Tell us a bit about your background. How long have you been writing poetry? What sort of themes do you tend to write on?

I hate to sound like a cliché, but I have probably been writing poetry with the goal of publishing or performance since I was around 12. First, I was writing to please adults, the way that over-achieving, anxious children do. Now I write more for myself, which is both the problem and pleasure of poetry.

Broadly speaking, I tend to write on themes of place, trauma, class, nature, dialect and identity, and the ways in which all of those issues are connected. I come from small-town Ontario, and have always been fascinated wih the way people—both people who live and work in rural places and people who don't—talk about place and community and culture, and class. I find the cultural differences between urban and rural places, the barriers and asumptions made between people there, striking. Most of my poems are about exploring the cultural history of Huron County, and our inability to see the culture that surrounds us—and often the pressure of keeping that culture's secrets—until we leave it.

How did you get involved with this project? What drew you to Aella and "Her Voice"?

I've been lucky enough to know Jennifer Berntson, Shawn Potter, and Erin Joyce for a few years, now, and have been living vicariously through their choir stories and listening to performances for quite some time (and lamenting my inability to sing!). And I think our talks eventually influenced my writing practice in that I've started to become really interested in form, and the way that a certain ear for language can bump up against, say, musical composition, or even sculpture. I'm still just getting started on experimenting in that sense. 

But the simple answer is that I was drawn to Aella because these women are ultra-talented and I love listening to beautiful music, of course!

What did you use as inspiration for your "Her Voice" pieces?  
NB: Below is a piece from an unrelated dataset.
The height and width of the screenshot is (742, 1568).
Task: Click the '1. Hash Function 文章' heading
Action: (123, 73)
While I'm not sure I would call my poems explicitly feminist, I have seen my overall project as a feminist one. Because I write lyric poetry, which is poetry about the Self, my pieces try to make a space for my version of home, with all of its difficult complications, inelegancies, and embarrassments. There is enormous power in honesty—it's something that sounds so easy to achieve until you realize you need to be honest with yourself, first.

My inspiration, then, is that I think the idea of women making their voices heard is a powerful one, and I have tried to pull together poems that represent my attempts to do that.
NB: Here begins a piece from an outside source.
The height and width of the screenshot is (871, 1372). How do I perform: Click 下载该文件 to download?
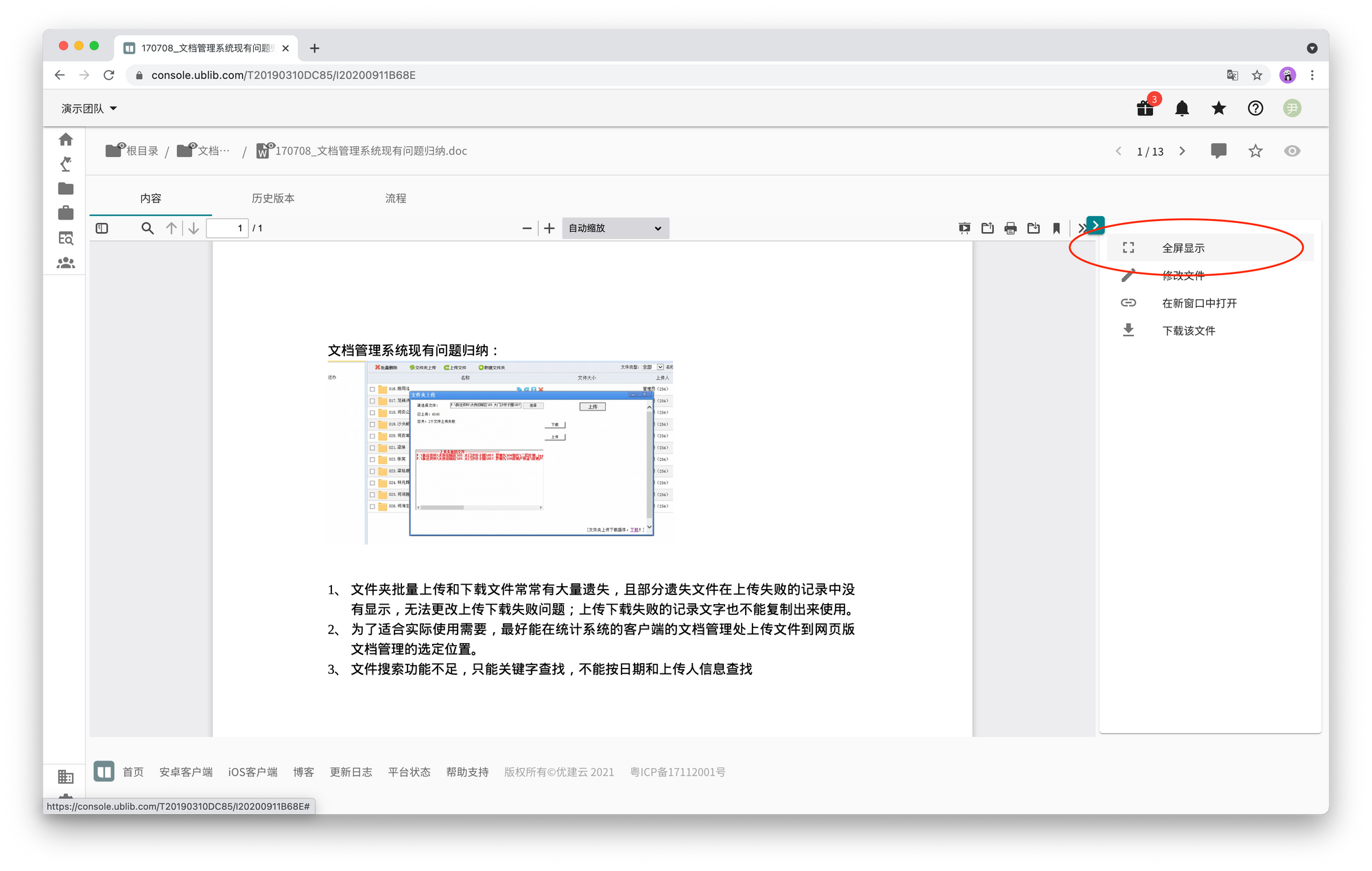click(1188, 331)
Have you ever undertaken a collaboration of this nature?

No, this is my first! I'm so excited to see how this will go. I'm sure I'll learn tons.

Aella was very excited to work with you one-on-one. What was the experience like for you? Was it what you expected? Did hearing the choir change anything about the way you envisioned your pieces?
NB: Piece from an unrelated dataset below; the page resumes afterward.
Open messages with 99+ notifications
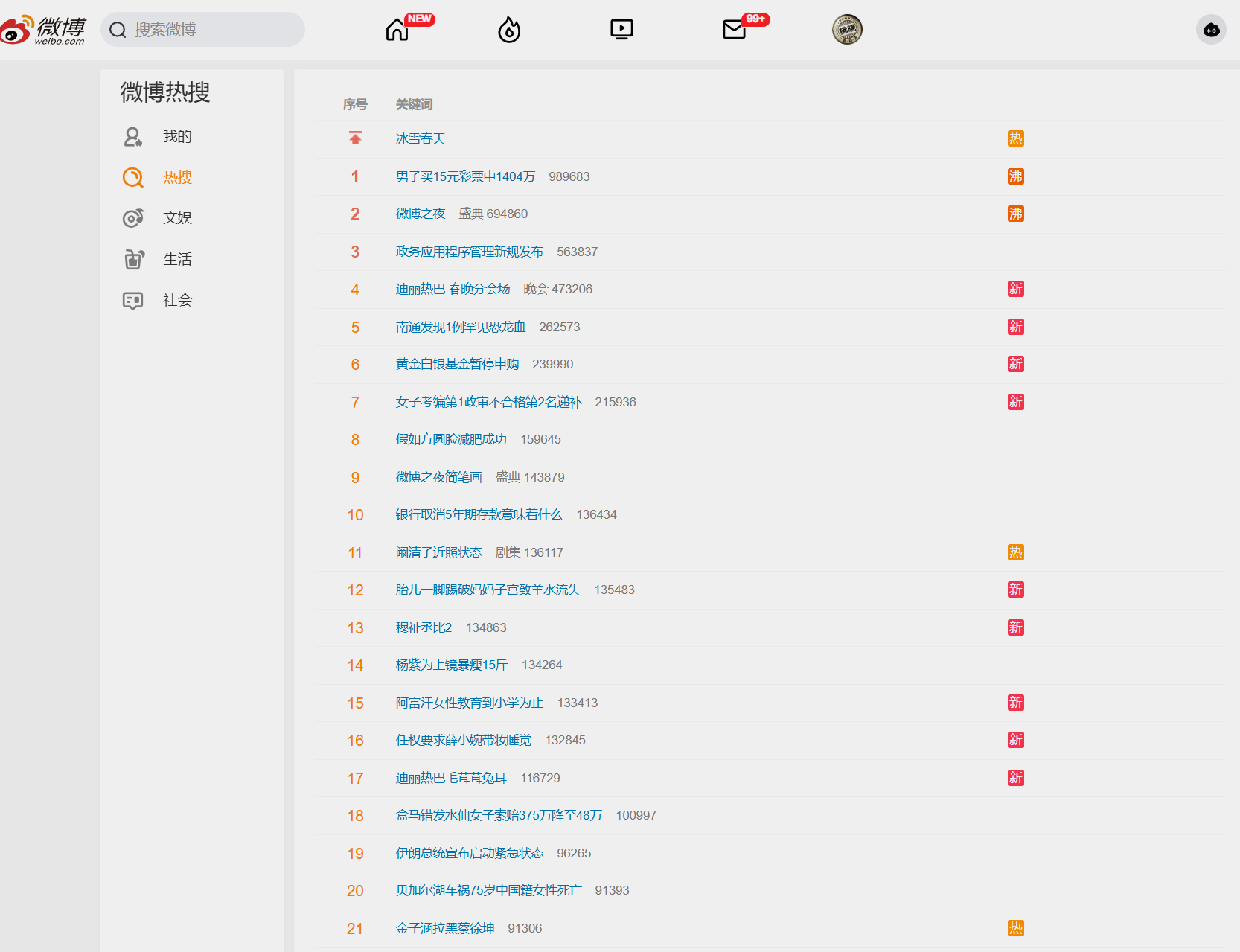 point(733,30)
I was very excited to work with Aella as well! I think the most surprising part of the experience was listening to the recordings (which weren't of Aella's performance), of Magnificat, which is to come before my first reading, and hearing Aella sing it for the first time in the space. The effect is just such an experience. I felt a lot more excited for the performance and a lot more nervous to do justice to that piece in concert. It was so good. 

Final word: in your ideal world, what would you like the audience to take away from this performance?

I'd be happy if people found themselves moved and entertained. But beyond that, I think the title, Her Voice, is particularly fitting for a performance that mixes poetry, instrumental, and choral performance. In so many of the instances that the audience is going to see, they're not just creating a space for women to have their voices heard; they're also witnessing what it takes to build a voice of one's own. I'd like the audience to come away with a sense of the vital and powerful nature of that work.